Disentangling and Integrating Relational and Sensory Information in Transformer Architectures

Awni Altabaa, John Lafferty
Department of Statistics & Data Science
Yale University



A depiction of self-attention and relational attention

Abstract

The Transformer architecture processes sequences by implementing a form of neural message-passing that consists of iterative information retrieval (attention), followed by local processing (position-wise MLP). Two types of information are essential under this general computational paradigm: “sensory” information about individual objects, and “relational” information describing the relationships between objects. Standard attention naturally encodes the former, but does not explicitly encode the latter. In this paper, we present an extension of Transformers where multi-head attention is augmented with two distinct types of attention heads, each routing information of a different type. The first type is the standard attention mechanism of Transformers, which captures object-level features, while the second type is a novel attention mechanism we propose to explicitly capture relational information. The two types of attention heads each possess different inductive biases, giving the resulting architecture greater efficiency and versatility. The promise of this approach is demonstrated empirically across a range of tasks.

Summary of Paper

The Transformer architecture can be understood as an instantiation of a broader computational paradigm implementing a form of neural message-passing that iterates between two operations: 1) information retrieval (self-attention), and 2) local processing (feedforward block). To process a sequence of objects \(x_1, \ldots, x_n\), this general neural message-passing paradigm has the form

\[\begin{align*} x_i &\gets \mathrm{Aggregate}(x_i, {\{m_{j \to i}\}}_{j=1}^n)\\ x_i &\gets \mathrm{Process}(x_i). \end{align*}\]

In the case of Transformers, the self-attention mechanism can be seen as sending messages from object \(j\) to object \(i\) that are encodings of the sender’s features, with the message from sender \(j\) to receiver \(i\) given by \(m_{j \to i} = \phi_v(x_j)\). These messages are then aggregated according to some selection criterion based on the receiver’s features, typically given by the softmax attention scores.
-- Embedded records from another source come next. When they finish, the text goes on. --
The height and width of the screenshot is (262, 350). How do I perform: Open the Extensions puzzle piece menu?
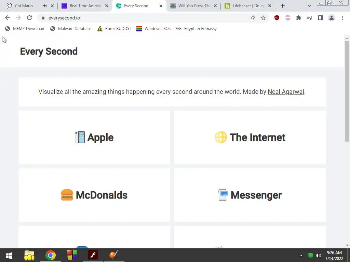click(x=299, y=18)
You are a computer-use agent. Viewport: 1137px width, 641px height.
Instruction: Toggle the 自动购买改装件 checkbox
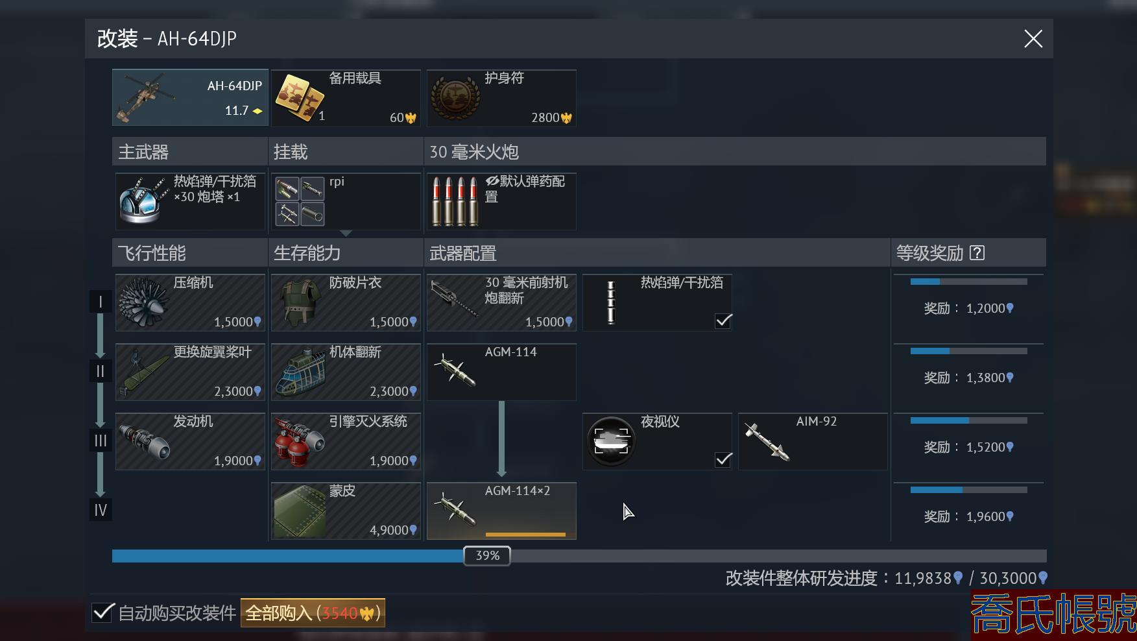coord(102,612)
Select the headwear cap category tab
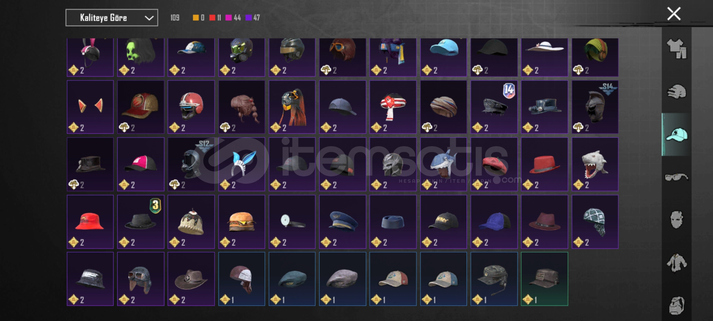Image resolution: width=713 pixels, height=321 pixels. [677, 134]
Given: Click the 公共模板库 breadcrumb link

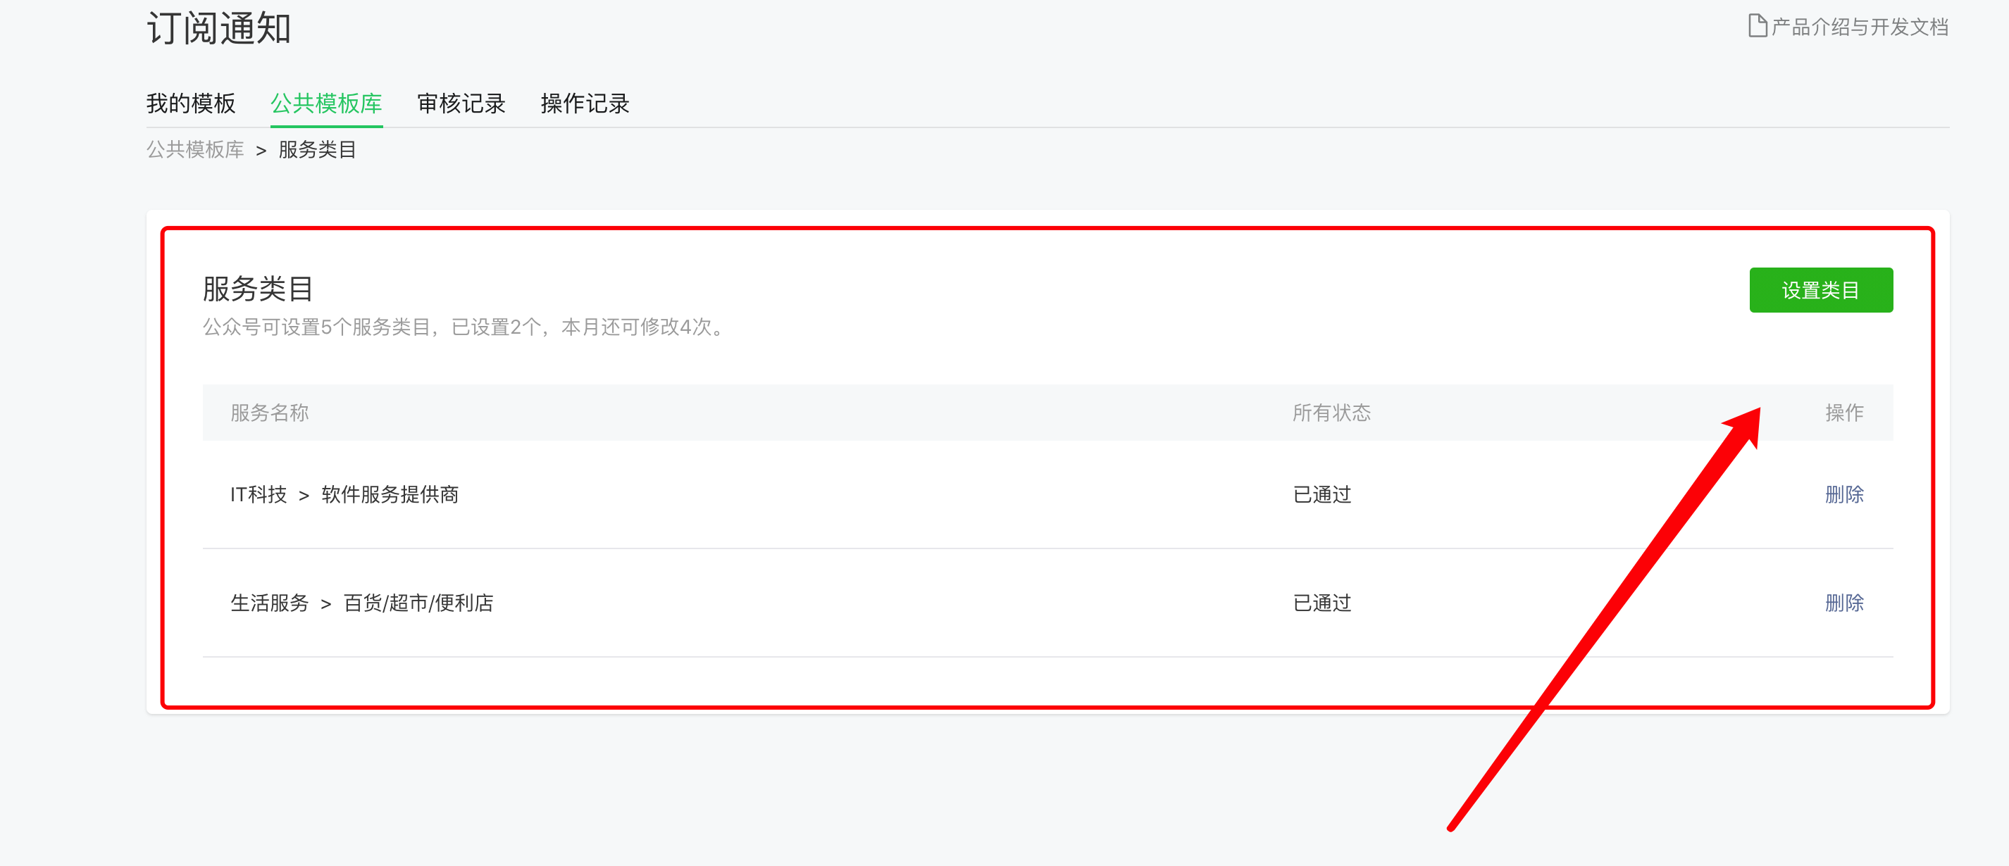Looking at the screenshot, I should coord(196,149).
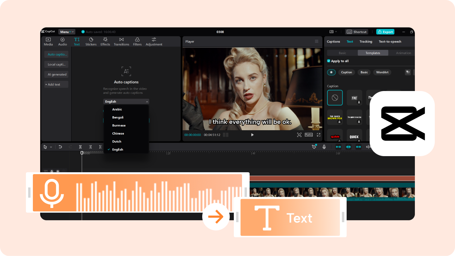
Task: Toggle the track eye visibility icon
Action: 58,171
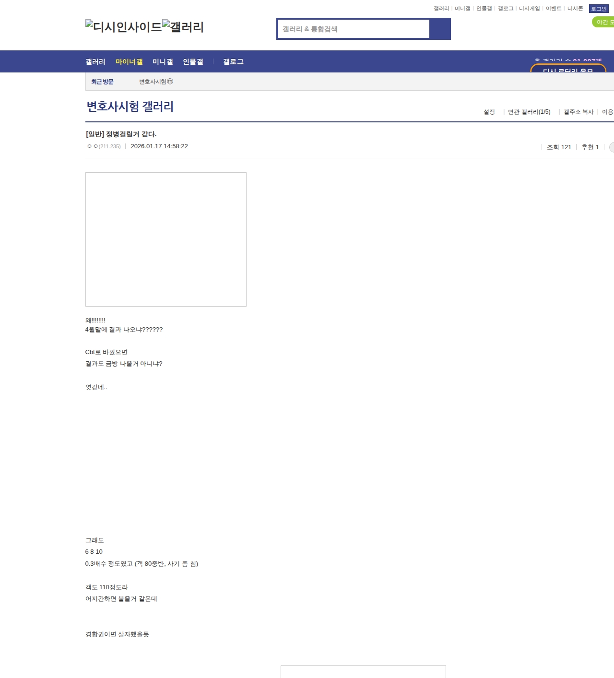Open the 변호사시험 갤러리 title link
This screenshot has height=678, width=614.
129,107
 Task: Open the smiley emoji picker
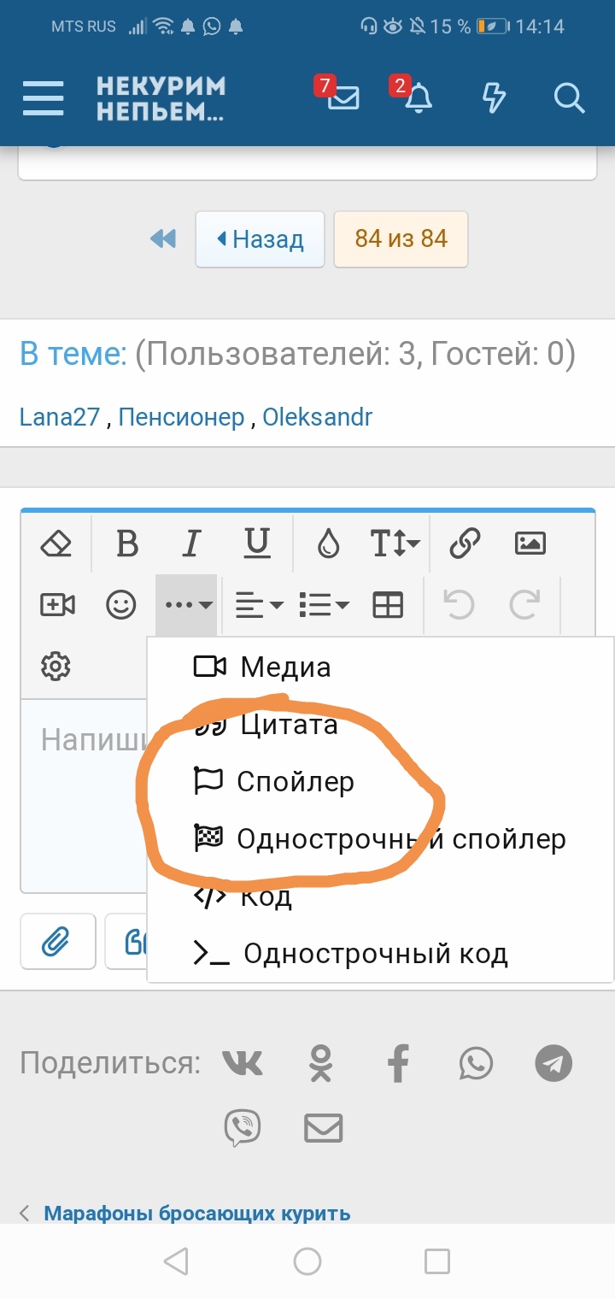[121, 605]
We posit that there are essentially two types of information that need to be routed between objects under this general computational paradigm for sequence modeling: 1) sensory information describing the features and attributes of individual objects, and 2) relational information about the relationships between objects. The standard attention mechanism of Transformers naturally encodes the former, but does not explicitly encode the latter.

To capture routing relational information between objects, we propose a novel attention mechanism called relational attention. Under the message-passing lens, in relational attention, the message from object \(j\) to object \(i\) is \(m_{j \to i} = (r(x_i, x_j), s_j)\): the relation between the sender and the receiver \(r(x_i, x_j)\) tagged with the identity of the sender \(s_j\). The relation \(r(x_i, x_j)\) is represented by an inner product of feature maps, capturing a comparison of the two objects’ features under different filters. The identity of the sender is encoded by a vector \(s_j\) that we call object \(j\)’s “symbol”—it acts as a pointer to the object, enabling a relation-centric representation that is disentangled from sensory information.

\[\begin{align*} \mathrm{RelationalAttention}(x, (y_1, \ldots, y_n)) &= \sum_{i=1}^{n} \alpha_i(x, \boldsymbol{y}) \left( r(x, y_i) W_r + s_i W_s \right), \\ \alpha(x, \boldsymbol{y}) &= \mathrm{Softmax}\big(\big[\langle \phi_{q, \ell}^{\mathrm{attn}}(x), \phi_{k, \ell}^{\mathrm{attn}}(y_i)\rangle\big]_{i=1}^{n}\big) \in \Delta^n,\\ r(x, y) &= \big(\langle \phi_{q, \ell}^{\mathrm{rel}}(x), \phi_{q, \ell}^{\mathrm{rel}}(y)\rangle\big)_{\ell \in [d_r]} \in \mathbb{R}^{d_r},\\ (s_1, \ldots, s_n) &= \mathrm{SymbolRetriever}(\boldsymbol{y}; S_{\mathrm{lib}}). \end{align*}\]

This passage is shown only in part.